O prontuário funcional unificado pelo Sistema Meta_4_Patas servirá, portanto, como a prova pré-constituída e a base documental indispensável para viabilizar essa tutela jurisdicional, blindando a dignidade dos pets (veteranos ou não) contra eventuais retrocessos ou falhas administrativas permanentes.

5 CONCLUSÃO

A iminente aprovação da reforma do Código Civil brasileiro (Projeto de Lei nº 4/2025) com a introdução do artigo 91-A estabelece um divisor de águas impositivo na ordem jurídica nacional ao consagrar a senciência animal e afastar cães e cavalos da tradicional categoria de meros bens semoventes. No âmbito da Polícia Militar do Estado do Paraná, o presente estudo demonstra que essa transição paradigmática não se encerra em discussões doutrinárias abstratas, mas exige uma reestruturação imediata em seus métodos de governança e arquitetura de sistemas.

A manutenção de práticas administrativas baseadas em rotinas de "carga e descarga" geridas pelas Quartas Seções de Estado-Maior (P/4) revela-se logisticamente incompatível com o novo bloco de legalidade superveniente e com a vanguarda jurisprudencial do Tribunal de Justiça do Paraná instituída pelo precedente dos cães "Rambo e Spike".

Para solucionar essa antinomia administrativa e operacionalizar o Cadastro Estadual de Animais Aposentados (CEAA), previsto no Projeto de Lei Estadual nº 55/2025, o artigo propôs o desenvolvimento conceitual do módulo integrador Meta_4_Patas. Valendo-se do método da analogia administrativa com o sistema de Recursos Humanos do Estado (RH-Paraná/Meta 4), a ferramenta demonstrou ser

uma solução de Governança Pública Digital viável e necessária para gerenciar a "terceira categoria administrativa": seres sencientes com vínculo funcional sob tutela estatal.

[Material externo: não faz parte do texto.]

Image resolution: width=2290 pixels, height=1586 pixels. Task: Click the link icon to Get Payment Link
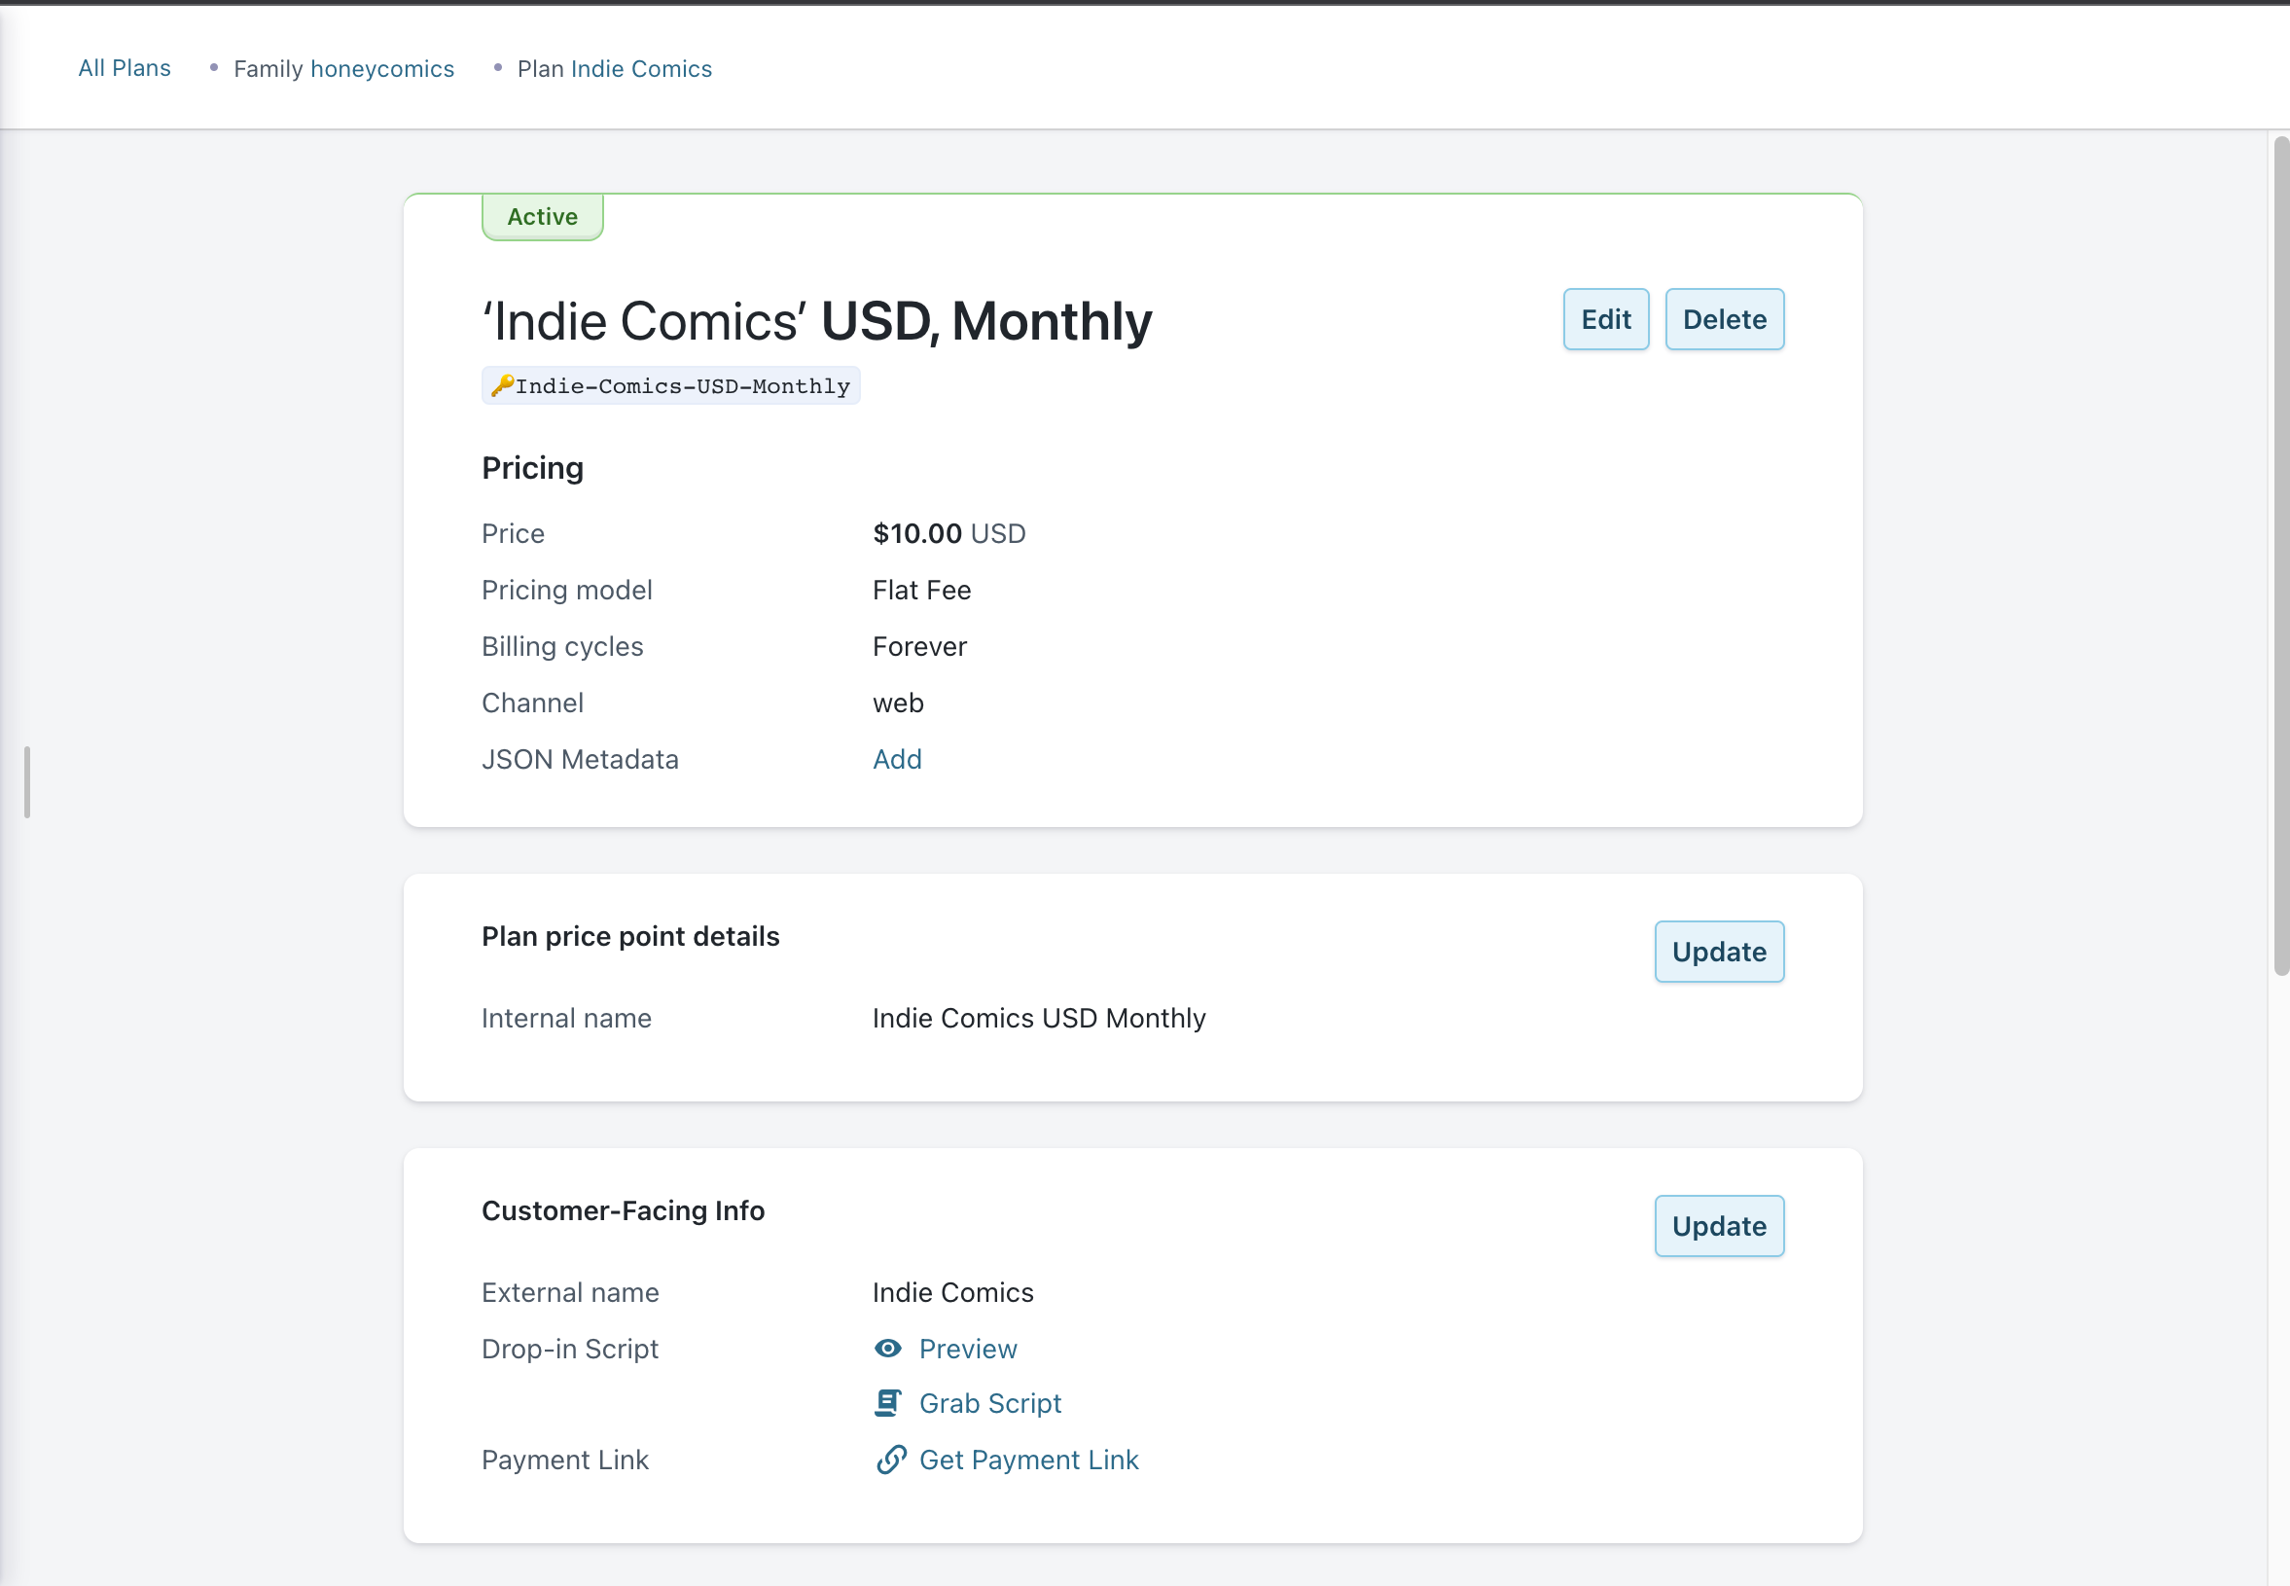tap(889, 1459)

A pesquisa evidenciou que a centralização de históricos funcionais, relatórios comportamentais e prontuários geriátricos em uma plataforma interoperável com o Cadastro Nacional de Animais Domésticos (CNAD/Lei nº 15.046/2024) não configura uma equiparação jurídica a servidores humanos, mas sim o aparato de engenharia de dados indispensável para mitigar o retrabalho e conferir previsibilidade orçamentária ao custeio da assistência vitalícia determinada pelo Projeto de Lei Estadual nº 56/2025.

Conclui-se, por fim, que a imperiosa atualização das Portarias do Comando-Geral nº 436/2015, nº 751/2015 e nº 883/2022 deve ser encarada como um processo de modernização e evolução institucional natural, preservando a higidez técnica das normativas elaboradas sob a égide do Código Civil de 2002. Ao capitanear a transição da antiga "logística do descarte" material para uma autêntica ética do cuidado digitalizado e monitorado, a Polícia Militar do Paraná não apenas se salvaguarda contra riscos de judicialização por omissão assistencial, mas assume uma posição de vanguarda e referência na gestão pública nacional, materializando o dever ético-estatal de gratidão e proteção permanente à integridade de seus veteranos de quatro patas.